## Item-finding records
___

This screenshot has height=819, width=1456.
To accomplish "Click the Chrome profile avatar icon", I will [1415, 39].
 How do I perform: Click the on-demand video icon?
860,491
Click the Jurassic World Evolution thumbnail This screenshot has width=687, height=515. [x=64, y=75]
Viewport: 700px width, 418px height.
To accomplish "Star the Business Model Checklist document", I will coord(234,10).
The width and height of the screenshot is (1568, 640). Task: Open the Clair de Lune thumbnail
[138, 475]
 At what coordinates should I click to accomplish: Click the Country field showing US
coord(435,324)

___

Reproduce verbatim the items from the line containing "The width and" through the last line of the items, inclusive.

The width and height of the screenshot is (1568, 640). Task: Open the Clair de Lune thumbnail
[138, 475]
 At what coordinates should I click to accomplish: Click the Country field showing US
coord(435,324)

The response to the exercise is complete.